Zwischenzeitlich wurde Waddell im Sommer 1994 nach Ruanda geschickt, um dort nach dem Völkermord ein LWB-Programm auf den Weg zu bringen. Dieser Genozid hatte Hunderttausende Menschenleben gekostet und dazu geführt, dass zwei Millionen Menschen in die Nachbarländer geflohen waren. Tagsüber verteilte er alltägliche Bedarfsgüter für Binnenvertriebene und Flüchtlinge, die über die Grenze aus der Demokratischen Republik Kongo zurückkamen. Nachts saß er in einem kleinen Zelt und schrieb Abhandlungen für einen Master-Fernstudiengang für Umweltmanagement, eine Erfahrung, die er als „etwas surrealistisch“ beschreibt.

So herausfordernd diese Erlebnisse auch waren, so bereiteten sie ihn nach Aussage Waddells gut auf die Aufgaben vor, mit denen er heute betraut ist: Koordinierung des globalen Finanzierungsteams und Sicherung der finanziellen Stabilität, die für die Arbeit des LWB mit einigen der am stärksten gefährdeten Gemeinschaften weltweit erforderlich ist. „Egal, welche Aufgabe sie übernehmen – ich sage meinen Kolleginnen und Kollegen immer, dass sie vor Ort lernen müssen, wie die Dinge funktionieren“, sagt er. Seiner Meinung nach ist „das Lernen von großartigen Kolleginnen und Kollegen und lebenslangen Freunden“, die er während seiner Einsätze kennengelernt hat, eine der wertvollsten Aspekte seiner beruflichen Laufbahn.

Für einen praktischen Menschen wie Waddell können die langen Schriftsätze, wie sie für die humanitäre Arbeit heute verlangt werden, eine frustrierende Erfahrung sein und haben nichts mehr mit seinem ersten Einsatz zu tun, „als 100 Prozent unserer Zeit für die Arbeit mit den Gemeinschaften in Tansania verwandt wurde.“ Der LWB sei die einzige Organisation gewesen, die in der Dürreregion Singida in Zentral-Tansania im Einsatz war, so Waddell, und deshalb gab es keine Mitbewerber für die Finanzmittel und keine Bürokratie. „Die Geldgeber haben sich die Projekte angesehen, und wir haben jedes Jahr einige Berichte geschickt, um zu zeigen, wie wir die Gelder verwenden“, erinnert er sich.

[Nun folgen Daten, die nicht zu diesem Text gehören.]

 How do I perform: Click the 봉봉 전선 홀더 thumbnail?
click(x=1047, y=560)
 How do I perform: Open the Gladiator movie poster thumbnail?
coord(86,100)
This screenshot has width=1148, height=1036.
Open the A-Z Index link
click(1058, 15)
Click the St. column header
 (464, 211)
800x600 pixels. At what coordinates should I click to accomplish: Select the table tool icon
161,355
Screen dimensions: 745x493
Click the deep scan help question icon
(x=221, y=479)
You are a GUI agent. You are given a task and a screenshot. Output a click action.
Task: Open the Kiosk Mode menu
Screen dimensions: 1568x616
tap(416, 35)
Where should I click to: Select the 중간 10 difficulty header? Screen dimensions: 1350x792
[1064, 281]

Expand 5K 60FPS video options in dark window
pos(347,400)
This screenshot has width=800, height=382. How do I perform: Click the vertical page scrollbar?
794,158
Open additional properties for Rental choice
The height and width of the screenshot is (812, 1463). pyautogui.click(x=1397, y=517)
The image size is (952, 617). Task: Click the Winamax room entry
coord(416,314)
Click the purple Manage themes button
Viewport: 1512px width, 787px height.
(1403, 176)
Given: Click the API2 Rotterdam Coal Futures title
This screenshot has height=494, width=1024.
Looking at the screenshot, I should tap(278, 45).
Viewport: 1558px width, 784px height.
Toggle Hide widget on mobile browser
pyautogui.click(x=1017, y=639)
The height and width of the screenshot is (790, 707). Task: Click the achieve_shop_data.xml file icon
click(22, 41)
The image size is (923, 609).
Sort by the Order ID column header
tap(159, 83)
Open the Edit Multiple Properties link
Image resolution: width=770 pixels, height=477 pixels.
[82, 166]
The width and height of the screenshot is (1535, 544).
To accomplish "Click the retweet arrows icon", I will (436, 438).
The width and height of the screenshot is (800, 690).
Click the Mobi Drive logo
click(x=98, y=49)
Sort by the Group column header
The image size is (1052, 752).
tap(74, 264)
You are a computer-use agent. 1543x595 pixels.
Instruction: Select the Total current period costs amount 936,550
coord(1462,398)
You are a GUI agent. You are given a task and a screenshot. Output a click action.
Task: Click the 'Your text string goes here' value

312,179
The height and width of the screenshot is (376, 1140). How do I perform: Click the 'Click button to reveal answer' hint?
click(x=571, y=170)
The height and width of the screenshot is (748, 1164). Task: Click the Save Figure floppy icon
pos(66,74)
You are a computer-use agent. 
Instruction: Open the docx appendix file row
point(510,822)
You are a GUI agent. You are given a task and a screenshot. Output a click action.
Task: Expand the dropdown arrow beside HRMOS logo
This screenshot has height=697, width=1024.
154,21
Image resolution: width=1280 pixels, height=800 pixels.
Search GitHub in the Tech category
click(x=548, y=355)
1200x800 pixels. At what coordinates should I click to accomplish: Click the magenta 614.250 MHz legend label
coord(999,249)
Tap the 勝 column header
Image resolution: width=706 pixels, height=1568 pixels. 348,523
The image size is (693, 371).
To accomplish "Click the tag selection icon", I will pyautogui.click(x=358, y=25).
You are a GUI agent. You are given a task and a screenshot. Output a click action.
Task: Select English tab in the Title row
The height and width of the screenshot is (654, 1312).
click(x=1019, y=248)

Waddell selbst hat einen wichtigen Beitrag zur Entwicklung einiger der Leitlinien und Normen geleistet, die heute die Arbeit des LWB und anderer humanitärer Organisationen regulieren. Nach einem vierwöchigen Einsatz in Elfenbeinküste, Liberia, Guinea und Sierra Leone, um angeblichen sexuellen Missbrauch der Bevölkerung durch die dortigen Einsatzkräfte aufzuklären, gehörte Waddell zu dem Team, das den ersten Verhaltenskodex ausgearbeitet hat, der heute eine wichtige Rolle für die gesamte Arbeit des LWB spielt. „Ich packe Dinge gerne an und will dann auch Ergebnisse sehen“, sagt er. „Aber Geduld ist eine weitere Tugend, die man für diese Arbeit braucht, und die dauert immer länger, als man zunächst annimmt.“

Heute hofft Waddell vor dem Hintergrund der sich lockernden COVID-Einschränkungen, dass er bald wieder unterwegs sein kann, um Projekte in entlegenen Weltregionen zu besuchen oder in europäische Länder zu reisen, um sich mit Geldgebern und Partnerorganisationen zu treffen. So hofft er auf Reisen nach Angola, Burundi, der Zentralafrikanischen Republik und in den Irak – dies sind die einzigen Länderprogramme, die er selbst persönlich noch nie besucht hat.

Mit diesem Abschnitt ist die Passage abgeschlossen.